Understanding Multi-Layer Feed Forward Networks

Last Updated : 16 Oct, 2021

Let’s understand how errors are calculated and weights are updated in backpropagation networks(BPNs).

Consider the following network in the below figure.

Backpropagation Network (BPN)

The network in the above figure is a simple multi-layer feed-forward network or backpropagation network. It contains three layers, the input layer with two neurons x₁ and x₂, the hidden layer with two neurons z₁ and z₂ and the output layer with one neuron y_in.

Now let’s write down the weights and bias vectors for each neuron.

Note: The weights are taken randomly.

Input layer: i/p – [x₁ x₂] = [0 1]

Here since it is the input layer only the input values are present.

Hidden layer: z₁ – [v₁₁ v₂₁ v₀₁] = [0.6 -0.1 03]

Here v₁₁ refers to the weight of first input x₁ on z₁, v₂₁ refers to the weight of second input x₂ on z₁ and v₀₁ refers to the bias value on z₁.

z₂ – [v₁₂ v₂₂ v₀₂] = [-0.3 0.4 0.5]

Here v₁₂ refers to the weight of first input x₁ on z₂, v₂₂ refers to the weight of second input x₂ on z₂ and v₀₂ refers to the bias value on z₂.

Output layer: y_in – [w₁₁ w₂₁ w₀₁] = [0.4 0.1 -0.2]

Here w₁₁ refers to the weight of first neuron z₁ in a hidden layer on y_in, w₂₁ refers to the weight of second neuron z₂ in a hidden layer on y_in and w₀₁ refers to the bias value on y_in. Let’s consider three variables, k which refers to the neurons in the output layer, ‘j’ which refers to the neurons in the hidden layer and ‘i’ which refers to the neurons in the input layer.

Therefore,

k = 1

j = 1, 2(meaning first neuron and second neuron in hidden layer)

i = 1, 2(meaning first and second neuron in the input layer)

Below are some conditions to be followed in BPNs.

Conditions/Constraints:

In BPN, the activation function used should be differentiable.
The input for bias is always 1.

To proceed with the problem, let:

Target value, t = 1

Learning rate, α = 0.25

Activation function = Binary sigmoid function

Binary sigmoid function, f(x) = (1+e^-x)^-1eq. (1)
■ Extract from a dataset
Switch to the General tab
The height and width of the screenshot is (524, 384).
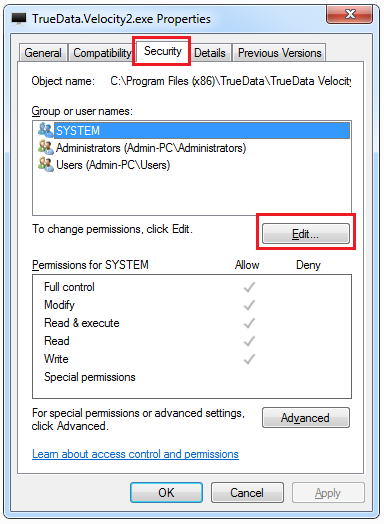(x=43, y=53)
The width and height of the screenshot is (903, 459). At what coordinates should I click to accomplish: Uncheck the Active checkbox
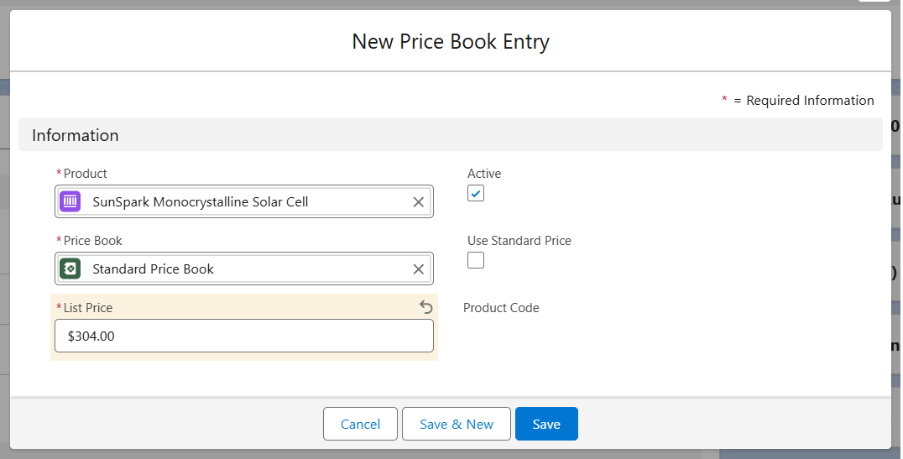[476, 193]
And, f'(x) = f(x)[1-f(x)] eq. (2)

There are three steps to solve the problem:

Computing the output, y.
Backpropagation of errors, i.e., between output and hidden layer, hidden and input layer.
Updating weights.

Step 1:

The value y is calculated by finding y_in and applying the activation function.

y_in is calculated as:

y_in = w₀₁ + z₁*w₁₁ + z₂*w₂₁ eq. (3)

Here, z₁ and z₂ are the values from hidden layer, calculated by finding z_in1, z_in2 and applying activation function to them.

z_in1 and z_in2 are calculated as:

z_in1 = v₀₁ + x₁*v₁₁ + x₂*v₂₁ eq. (4)

z_in2 = v₀₂ + x₁*v₁₂ + x₂*v₂₂ eq. (5)

From (4)

z_in1 = 0.3 + 0*0.6 + 1*(-0.1)

z_in1 = 0.2

z₁ = f(z_in1) = (1+e^-0.2)^-1 From (1)

z₁ = 0.5498

From (5)

z_in2 = 0.5 + 0*(-0.3) + 1*0.4

z_in2 = 0.9

z₂ = f(z_in2) = (1+e^-0.9)^-1 From (1)

z₂ = 0.7109

From (3)

y_in = (-0.2) + 0.5498*0.4 + 0.7109*0.1

y_in = 0.0910

y = f(y_in) = (1+e^-0.0910)^-1 From (1)

y = 0.5227

Here, y is not equal to the target ‘t’, which is 1. And we proceed to calculate the errors and then update weights from them in order to achieve the target value.

Step 2:

(a) Calculating the error between output and hidden layer

Error between output and hidden layer is represented as δ_k, where k represents the neurons in output layer as mentioned above. The error is calculated as:

δ_k = (t_k – y_k) * f'(y_ink) eq. (6)

where, f'(y_ink) = f(y_ink)[1 – f(y_ink)] From (2)

Since k = 1 (Assumed above),

δ = (t – y) f'(y_in) eq. (7)

where, f'(y_in) = f(y_in)[1 – f(y_in)]

f'(y_in) = 0.5227[1 – 0.5227]

f'(y_in) = 0.2495

Therefore,

δ = (1 – 0.5227) * 0.2495 From (7)

δ = 0.1191, is the error

Note: (Target – Output) i.e., (t – y) is the error in the output not in the layer. Error in a layer is contributed by different factors like weights and bias.

(b) Calculating the error between hidden and input layer

Error between hidden and input layer is represented as δ_j, where j represents the number of neurons in the hidden layer as mentioned above. The error is calculated as:

δ_j = δ_inj * f'(z_inj) eq. (8)

where,

δ_inj = ∑_{k=1 to n} (δ_k * w_jk) eq. (9)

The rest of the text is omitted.